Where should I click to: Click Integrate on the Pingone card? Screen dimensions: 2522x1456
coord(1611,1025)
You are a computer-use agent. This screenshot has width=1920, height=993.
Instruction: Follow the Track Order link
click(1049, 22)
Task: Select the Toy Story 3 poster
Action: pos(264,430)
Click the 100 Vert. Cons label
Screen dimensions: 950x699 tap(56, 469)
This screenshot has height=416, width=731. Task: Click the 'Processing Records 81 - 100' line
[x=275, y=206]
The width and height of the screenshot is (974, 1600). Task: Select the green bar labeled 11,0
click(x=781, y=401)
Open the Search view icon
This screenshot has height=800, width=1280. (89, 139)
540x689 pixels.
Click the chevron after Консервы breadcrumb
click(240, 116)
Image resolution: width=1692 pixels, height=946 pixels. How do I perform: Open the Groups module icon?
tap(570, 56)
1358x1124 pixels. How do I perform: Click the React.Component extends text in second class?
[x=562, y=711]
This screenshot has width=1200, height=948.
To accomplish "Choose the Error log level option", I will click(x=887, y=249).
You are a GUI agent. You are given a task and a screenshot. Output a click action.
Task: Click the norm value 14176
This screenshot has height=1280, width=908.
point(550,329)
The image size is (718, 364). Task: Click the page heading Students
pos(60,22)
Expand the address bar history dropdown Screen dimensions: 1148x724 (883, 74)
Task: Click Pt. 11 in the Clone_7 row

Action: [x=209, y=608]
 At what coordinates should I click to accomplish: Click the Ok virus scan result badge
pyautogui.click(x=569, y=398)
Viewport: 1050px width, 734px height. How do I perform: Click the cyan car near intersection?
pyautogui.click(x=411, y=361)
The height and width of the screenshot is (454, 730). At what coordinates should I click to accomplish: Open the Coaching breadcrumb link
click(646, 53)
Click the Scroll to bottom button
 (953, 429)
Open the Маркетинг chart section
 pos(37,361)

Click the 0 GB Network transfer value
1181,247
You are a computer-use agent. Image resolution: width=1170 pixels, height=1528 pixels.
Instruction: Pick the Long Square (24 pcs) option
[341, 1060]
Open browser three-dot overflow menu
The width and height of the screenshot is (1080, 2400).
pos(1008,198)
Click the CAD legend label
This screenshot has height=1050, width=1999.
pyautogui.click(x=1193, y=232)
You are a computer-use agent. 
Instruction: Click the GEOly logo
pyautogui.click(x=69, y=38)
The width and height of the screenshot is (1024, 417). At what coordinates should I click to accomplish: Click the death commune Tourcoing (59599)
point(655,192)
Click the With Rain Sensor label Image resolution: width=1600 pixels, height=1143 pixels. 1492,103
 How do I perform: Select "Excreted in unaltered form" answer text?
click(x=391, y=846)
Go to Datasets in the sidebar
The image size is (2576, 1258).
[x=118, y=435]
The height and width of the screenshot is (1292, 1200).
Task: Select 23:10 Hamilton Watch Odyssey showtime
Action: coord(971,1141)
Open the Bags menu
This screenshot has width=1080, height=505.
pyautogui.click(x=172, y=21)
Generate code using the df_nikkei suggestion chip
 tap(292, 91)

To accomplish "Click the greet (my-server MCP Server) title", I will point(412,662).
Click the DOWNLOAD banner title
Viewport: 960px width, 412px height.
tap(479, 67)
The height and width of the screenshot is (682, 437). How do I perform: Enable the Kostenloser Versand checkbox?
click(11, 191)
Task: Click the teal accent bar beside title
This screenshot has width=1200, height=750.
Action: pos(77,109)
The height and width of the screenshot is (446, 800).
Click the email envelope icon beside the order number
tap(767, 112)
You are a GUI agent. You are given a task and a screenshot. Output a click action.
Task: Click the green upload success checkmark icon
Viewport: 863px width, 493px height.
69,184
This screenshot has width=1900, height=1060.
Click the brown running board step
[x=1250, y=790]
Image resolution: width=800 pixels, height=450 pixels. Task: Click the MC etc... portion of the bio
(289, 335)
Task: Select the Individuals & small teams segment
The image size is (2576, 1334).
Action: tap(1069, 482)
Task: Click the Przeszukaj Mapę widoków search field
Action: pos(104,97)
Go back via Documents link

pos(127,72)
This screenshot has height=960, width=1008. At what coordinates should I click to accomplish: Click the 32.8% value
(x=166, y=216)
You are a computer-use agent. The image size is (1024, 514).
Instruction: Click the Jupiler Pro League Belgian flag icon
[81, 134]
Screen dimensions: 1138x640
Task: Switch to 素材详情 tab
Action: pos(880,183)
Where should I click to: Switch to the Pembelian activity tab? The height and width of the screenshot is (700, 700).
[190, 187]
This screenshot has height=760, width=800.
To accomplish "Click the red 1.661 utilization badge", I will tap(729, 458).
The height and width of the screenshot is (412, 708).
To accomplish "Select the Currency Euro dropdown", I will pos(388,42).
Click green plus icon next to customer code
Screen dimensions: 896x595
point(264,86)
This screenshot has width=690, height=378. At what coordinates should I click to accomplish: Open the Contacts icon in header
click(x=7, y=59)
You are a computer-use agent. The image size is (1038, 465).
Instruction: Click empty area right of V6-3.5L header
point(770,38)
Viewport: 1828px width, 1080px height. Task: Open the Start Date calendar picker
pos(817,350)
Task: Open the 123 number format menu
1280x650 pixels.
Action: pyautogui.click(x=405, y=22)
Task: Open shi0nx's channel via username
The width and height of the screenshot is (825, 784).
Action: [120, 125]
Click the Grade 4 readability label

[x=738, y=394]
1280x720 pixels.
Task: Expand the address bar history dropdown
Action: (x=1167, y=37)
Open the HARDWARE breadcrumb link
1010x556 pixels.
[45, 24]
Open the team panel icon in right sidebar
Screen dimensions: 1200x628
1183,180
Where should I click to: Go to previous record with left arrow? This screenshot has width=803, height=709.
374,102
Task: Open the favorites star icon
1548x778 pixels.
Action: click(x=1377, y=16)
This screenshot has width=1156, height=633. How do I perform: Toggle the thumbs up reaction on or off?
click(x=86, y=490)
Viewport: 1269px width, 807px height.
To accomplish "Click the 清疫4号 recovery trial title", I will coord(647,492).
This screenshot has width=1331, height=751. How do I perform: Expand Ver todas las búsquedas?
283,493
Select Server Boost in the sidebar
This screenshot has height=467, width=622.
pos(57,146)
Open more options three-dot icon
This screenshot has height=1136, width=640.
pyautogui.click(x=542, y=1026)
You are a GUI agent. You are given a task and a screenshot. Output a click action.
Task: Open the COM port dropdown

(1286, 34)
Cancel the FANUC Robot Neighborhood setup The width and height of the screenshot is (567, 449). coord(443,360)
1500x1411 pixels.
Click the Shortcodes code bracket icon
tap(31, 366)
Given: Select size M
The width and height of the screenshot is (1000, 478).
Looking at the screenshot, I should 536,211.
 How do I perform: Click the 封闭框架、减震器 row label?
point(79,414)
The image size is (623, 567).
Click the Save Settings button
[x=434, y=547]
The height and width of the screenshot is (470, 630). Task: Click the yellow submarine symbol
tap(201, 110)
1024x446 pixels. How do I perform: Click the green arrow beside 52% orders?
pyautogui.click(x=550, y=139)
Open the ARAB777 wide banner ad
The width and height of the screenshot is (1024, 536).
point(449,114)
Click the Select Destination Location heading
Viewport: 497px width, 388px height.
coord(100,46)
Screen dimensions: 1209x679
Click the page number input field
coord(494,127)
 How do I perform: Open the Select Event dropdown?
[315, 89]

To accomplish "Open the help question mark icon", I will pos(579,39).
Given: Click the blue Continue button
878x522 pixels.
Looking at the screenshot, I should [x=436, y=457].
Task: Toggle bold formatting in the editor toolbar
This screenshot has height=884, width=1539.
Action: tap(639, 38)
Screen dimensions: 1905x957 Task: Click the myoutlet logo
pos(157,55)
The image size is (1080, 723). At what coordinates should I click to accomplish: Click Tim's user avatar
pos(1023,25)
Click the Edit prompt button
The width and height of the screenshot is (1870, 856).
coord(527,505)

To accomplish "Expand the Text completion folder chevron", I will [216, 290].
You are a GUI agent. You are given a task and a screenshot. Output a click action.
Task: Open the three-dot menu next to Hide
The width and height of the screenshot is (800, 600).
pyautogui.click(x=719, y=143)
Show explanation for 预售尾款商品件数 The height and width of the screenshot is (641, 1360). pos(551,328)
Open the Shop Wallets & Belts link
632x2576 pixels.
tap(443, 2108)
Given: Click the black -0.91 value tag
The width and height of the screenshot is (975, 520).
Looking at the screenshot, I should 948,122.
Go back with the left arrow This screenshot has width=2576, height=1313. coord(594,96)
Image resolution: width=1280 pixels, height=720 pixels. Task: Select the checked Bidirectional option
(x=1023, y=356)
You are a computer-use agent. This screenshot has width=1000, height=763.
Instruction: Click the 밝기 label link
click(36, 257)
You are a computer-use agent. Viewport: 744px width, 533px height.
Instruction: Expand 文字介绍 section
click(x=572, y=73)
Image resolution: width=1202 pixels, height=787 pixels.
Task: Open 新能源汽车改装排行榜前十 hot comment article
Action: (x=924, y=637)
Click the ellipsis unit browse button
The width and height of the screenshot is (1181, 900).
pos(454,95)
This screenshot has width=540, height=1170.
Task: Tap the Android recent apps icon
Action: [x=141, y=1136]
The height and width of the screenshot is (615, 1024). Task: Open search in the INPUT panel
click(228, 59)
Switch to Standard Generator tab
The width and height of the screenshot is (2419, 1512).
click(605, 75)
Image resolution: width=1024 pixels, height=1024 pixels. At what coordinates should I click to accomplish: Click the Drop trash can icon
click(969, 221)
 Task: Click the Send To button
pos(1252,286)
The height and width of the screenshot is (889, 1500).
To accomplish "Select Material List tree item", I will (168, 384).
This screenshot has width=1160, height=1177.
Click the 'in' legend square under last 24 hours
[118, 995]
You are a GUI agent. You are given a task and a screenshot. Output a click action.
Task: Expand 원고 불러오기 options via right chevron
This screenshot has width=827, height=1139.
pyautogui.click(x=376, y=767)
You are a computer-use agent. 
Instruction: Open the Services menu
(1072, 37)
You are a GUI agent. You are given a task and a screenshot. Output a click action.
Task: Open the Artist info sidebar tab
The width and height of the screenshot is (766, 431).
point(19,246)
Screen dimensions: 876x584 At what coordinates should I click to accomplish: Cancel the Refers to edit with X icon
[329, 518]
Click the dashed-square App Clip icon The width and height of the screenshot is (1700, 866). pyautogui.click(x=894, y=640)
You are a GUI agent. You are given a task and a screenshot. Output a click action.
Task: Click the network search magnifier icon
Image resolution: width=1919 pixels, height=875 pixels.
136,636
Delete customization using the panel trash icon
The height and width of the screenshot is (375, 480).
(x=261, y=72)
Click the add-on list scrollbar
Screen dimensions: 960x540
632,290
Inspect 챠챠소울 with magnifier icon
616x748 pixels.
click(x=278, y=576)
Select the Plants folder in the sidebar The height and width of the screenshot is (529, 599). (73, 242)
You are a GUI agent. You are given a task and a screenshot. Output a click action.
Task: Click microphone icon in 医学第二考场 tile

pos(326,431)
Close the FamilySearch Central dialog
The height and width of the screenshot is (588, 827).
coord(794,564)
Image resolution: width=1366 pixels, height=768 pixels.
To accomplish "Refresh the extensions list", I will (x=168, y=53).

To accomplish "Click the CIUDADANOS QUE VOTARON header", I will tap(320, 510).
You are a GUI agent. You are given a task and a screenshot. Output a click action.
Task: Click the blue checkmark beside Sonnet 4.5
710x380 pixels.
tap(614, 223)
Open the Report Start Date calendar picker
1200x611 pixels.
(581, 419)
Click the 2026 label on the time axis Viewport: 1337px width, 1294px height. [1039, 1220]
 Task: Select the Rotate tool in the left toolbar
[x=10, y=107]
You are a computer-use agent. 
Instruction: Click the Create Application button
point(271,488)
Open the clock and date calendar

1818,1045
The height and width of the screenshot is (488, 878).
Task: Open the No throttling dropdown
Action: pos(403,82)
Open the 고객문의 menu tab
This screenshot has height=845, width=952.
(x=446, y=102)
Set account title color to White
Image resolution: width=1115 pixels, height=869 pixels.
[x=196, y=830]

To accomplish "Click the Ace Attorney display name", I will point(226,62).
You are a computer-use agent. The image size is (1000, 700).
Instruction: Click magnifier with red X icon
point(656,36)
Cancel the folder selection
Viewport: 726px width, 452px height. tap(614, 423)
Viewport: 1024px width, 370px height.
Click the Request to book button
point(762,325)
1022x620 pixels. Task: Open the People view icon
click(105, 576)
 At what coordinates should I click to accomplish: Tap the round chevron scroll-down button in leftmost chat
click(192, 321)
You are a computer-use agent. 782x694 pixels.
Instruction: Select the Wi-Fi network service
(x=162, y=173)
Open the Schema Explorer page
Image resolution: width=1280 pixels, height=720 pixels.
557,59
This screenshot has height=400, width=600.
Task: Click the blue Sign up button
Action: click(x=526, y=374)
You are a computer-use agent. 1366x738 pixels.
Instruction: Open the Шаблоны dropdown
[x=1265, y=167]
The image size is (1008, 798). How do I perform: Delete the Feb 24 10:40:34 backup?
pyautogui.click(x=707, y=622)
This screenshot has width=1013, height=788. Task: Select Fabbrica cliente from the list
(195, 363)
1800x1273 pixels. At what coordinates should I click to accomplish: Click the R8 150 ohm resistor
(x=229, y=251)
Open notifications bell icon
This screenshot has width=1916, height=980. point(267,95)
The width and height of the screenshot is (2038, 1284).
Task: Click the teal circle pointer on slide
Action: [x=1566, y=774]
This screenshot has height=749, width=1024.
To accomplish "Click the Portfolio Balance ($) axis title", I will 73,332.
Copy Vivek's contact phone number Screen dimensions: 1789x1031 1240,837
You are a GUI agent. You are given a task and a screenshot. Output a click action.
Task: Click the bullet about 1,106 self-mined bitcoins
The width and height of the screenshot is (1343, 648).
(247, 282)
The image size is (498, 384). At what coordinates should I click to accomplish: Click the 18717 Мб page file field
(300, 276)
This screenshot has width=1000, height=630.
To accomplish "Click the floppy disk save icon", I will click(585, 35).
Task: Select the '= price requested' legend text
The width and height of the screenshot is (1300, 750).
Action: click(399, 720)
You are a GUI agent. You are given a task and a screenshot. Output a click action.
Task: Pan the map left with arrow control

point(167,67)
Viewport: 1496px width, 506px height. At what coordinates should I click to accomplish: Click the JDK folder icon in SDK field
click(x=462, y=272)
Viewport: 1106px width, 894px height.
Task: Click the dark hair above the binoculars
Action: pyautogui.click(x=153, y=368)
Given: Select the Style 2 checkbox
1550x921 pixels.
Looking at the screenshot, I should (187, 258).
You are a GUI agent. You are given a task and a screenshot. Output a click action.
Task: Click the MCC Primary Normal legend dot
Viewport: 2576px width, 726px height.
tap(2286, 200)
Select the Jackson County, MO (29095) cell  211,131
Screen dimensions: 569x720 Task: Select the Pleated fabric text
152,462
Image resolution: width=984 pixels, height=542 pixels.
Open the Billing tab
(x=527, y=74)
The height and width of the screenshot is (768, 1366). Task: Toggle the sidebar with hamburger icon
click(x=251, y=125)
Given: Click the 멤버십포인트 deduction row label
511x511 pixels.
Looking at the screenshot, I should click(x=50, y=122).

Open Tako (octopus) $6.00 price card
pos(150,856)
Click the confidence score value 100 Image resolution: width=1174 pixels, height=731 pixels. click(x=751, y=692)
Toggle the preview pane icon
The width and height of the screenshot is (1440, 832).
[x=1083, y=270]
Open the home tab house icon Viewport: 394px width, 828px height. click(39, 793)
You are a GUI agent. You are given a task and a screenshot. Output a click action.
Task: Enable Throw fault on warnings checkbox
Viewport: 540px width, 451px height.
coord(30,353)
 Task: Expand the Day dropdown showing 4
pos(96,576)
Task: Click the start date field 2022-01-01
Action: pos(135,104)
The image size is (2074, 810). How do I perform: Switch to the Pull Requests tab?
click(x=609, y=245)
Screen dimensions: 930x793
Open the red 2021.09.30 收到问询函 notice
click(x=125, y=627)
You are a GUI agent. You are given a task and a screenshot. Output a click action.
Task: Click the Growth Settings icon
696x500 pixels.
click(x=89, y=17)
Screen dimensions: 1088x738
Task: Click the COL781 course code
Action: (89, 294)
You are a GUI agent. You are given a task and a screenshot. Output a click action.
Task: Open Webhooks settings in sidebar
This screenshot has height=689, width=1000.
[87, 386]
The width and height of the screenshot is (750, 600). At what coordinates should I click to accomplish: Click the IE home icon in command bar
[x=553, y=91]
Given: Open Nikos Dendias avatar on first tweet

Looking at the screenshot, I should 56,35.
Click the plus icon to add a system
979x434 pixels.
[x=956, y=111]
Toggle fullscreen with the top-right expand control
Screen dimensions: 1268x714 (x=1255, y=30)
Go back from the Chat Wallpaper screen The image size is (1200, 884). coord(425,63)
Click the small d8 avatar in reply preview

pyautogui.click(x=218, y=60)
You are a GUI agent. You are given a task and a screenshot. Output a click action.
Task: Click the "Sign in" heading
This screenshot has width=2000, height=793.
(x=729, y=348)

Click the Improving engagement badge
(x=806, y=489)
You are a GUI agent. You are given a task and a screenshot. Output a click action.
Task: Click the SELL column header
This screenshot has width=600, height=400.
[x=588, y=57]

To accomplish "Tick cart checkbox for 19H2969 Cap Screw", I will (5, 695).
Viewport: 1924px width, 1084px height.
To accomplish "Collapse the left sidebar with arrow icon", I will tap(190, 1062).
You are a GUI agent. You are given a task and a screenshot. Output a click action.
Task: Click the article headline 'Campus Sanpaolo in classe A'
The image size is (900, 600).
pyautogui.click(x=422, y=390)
········
#### ASSIGNMENT:
Please copy each line of the records above that holds the word "next".

#### RESULT BELOW:
Click green plus icon next to customer code
Task: Open the three-dot menu next to Hide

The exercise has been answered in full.